Les femmes, couvertes jusqu'aux genoux, avaient un costume qui différait peu de celui des hommes, excepté qu'elles avaient la tête et les bras nus. Elles portaient des colliers de coquillages, dont elles distribuaient aussi des branches sur le devant de leurs vêtemens resplendissant de couleurs brillantes, où le rouge prédominait.
C'est dans la manière de se parer que se distinguaient les Sauvages des diverses tribus. Ils se peignaient «le visage et le corps, soit pour se reconnaître de loin, soit pour se rendre plus agréables dans l'amour ou plus terribles dans la guerre. A ce vernis, ils joignaient des frictions de graisse de quadrupède ou d'huile de poisson, usage familier et nécessaire pour se garantir de la piqûre insoutenable des moucherons et des insectes qui couvrent tous les pays en friche. 56» Ils se couvraient le corps de figures d'animaux, de poissons, de serpens, etc., avec des couleurs très vives et variées, selon leurs caprices. Ils aimaient beaucoup le vermillon.
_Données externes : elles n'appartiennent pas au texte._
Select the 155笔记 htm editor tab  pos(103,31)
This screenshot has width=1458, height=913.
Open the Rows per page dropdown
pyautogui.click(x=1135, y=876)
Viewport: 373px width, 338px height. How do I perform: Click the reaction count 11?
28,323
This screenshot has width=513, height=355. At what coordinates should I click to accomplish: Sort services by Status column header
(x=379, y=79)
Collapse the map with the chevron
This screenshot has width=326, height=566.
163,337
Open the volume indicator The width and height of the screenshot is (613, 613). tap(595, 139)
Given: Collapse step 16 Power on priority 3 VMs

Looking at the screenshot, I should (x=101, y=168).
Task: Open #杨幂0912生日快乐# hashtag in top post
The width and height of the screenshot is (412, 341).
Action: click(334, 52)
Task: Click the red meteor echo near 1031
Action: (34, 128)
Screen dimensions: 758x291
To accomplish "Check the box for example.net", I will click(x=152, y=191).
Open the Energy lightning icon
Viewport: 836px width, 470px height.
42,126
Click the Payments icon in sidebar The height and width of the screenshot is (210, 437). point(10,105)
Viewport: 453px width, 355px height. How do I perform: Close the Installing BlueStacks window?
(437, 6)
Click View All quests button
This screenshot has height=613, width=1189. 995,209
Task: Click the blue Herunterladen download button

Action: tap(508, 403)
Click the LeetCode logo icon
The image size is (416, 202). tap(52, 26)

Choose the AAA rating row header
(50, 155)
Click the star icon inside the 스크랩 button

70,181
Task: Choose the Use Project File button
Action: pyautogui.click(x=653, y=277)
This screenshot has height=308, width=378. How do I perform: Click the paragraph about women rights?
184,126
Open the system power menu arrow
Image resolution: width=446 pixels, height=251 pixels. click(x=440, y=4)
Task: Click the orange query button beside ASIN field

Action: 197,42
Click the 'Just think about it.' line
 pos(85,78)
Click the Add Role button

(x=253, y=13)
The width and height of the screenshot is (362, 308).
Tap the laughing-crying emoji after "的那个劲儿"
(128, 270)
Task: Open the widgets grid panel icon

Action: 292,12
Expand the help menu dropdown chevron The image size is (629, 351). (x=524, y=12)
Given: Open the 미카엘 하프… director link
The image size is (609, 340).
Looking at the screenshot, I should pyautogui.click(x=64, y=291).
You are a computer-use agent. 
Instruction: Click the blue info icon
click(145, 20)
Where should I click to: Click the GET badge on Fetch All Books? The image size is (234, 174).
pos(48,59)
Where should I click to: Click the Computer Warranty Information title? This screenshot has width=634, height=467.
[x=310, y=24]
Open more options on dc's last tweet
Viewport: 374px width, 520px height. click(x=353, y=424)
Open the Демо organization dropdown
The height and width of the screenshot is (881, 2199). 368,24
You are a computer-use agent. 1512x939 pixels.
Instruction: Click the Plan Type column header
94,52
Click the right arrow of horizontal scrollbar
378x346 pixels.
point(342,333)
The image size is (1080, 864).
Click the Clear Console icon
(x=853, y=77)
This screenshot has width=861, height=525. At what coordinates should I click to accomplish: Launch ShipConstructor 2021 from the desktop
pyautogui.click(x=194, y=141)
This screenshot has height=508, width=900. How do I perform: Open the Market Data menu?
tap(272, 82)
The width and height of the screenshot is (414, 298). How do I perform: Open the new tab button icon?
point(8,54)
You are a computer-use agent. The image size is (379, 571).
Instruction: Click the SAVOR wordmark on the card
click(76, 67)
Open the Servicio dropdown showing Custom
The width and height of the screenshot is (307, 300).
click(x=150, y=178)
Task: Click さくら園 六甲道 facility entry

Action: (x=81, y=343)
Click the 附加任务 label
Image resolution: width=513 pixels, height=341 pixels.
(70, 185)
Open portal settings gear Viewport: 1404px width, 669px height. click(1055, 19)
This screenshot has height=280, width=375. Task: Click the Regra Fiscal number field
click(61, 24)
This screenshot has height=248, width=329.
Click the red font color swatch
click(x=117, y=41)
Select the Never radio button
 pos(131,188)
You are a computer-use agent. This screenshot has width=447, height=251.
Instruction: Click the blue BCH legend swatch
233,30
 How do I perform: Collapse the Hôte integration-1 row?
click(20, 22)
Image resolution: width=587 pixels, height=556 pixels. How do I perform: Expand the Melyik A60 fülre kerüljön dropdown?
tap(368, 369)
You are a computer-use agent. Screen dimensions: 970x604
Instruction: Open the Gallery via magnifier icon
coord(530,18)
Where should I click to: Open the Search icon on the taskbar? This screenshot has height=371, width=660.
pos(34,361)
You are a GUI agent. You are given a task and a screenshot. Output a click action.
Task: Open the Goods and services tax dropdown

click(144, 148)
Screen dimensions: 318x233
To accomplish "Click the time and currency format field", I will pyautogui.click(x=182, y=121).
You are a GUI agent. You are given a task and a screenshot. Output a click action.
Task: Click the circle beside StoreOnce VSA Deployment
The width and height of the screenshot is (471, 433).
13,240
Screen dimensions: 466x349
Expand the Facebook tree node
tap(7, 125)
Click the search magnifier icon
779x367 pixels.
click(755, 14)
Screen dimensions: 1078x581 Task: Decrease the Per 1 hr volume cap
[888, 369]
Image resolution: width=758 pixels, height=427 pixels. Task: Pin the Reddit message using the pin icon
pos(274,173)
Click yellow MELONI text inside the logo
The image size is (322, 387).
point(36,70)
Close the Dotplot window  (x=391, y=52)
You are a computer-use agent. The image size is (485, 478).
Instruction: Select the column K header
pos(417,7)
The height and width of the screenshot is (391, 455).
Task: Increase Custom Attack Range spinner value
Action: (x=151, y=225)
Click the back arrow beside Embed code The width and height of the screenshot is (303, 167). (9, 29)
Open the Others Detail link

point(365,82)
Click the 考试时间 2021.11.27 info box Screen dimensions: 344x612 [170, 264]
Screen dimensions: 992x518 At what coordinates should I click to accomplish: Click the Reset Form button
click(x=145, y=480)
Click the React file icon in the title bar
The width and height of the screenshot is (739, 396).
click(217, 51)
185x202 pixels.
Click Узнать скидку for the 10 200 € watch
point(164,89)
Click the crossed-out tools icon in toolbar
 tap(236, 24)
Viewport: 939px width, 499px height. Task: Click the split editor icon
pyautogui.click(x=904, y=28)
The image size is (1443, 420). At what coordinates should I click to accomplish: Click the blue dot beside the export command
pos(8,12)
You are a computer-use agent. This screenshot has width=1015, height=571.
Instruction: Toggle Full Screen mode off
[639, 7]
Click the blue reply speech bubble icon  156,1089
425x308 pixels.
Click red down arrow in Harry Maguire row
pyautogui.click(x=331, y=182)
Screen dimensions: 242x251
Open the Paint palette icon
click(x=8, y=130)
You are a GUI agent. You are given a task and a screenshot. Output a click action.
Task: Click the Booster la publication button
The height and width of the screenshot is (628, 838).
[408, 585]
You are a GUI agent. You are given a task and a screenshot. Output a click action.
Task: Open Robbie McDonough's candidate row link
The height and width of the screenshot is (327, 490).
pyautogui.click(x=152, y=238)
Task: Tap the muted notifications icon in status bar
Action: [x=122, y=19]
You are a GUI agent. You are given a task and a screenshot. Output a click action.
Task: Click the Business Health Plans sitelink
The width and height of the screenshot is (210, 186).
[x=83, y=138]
Les uns se peignaient le nez en bleu; les sourcils, le tour des yeux et les joues en noir, et le reste de la figure en rouge; les autres se traçaient des bandes rouges, noires et bleues d'une oreille à l'autre, et de plus petites sur les joues. Les hommes s'arrangeaient les cheveux diversement, tantôt relevés ou applatis sur la tête, tantôt pendans par tresses. Ils y ajoutaient des plumes d'oiseaux de toutes sortes de couleurs, et des touffes de poils d'animaux, le tout placé de la manière la plus étrange. Ils portaient des pendans aux narines et aux oreilles, des brasselets de peaux de serpent aux bras; des coquilles leur servaient de décorations.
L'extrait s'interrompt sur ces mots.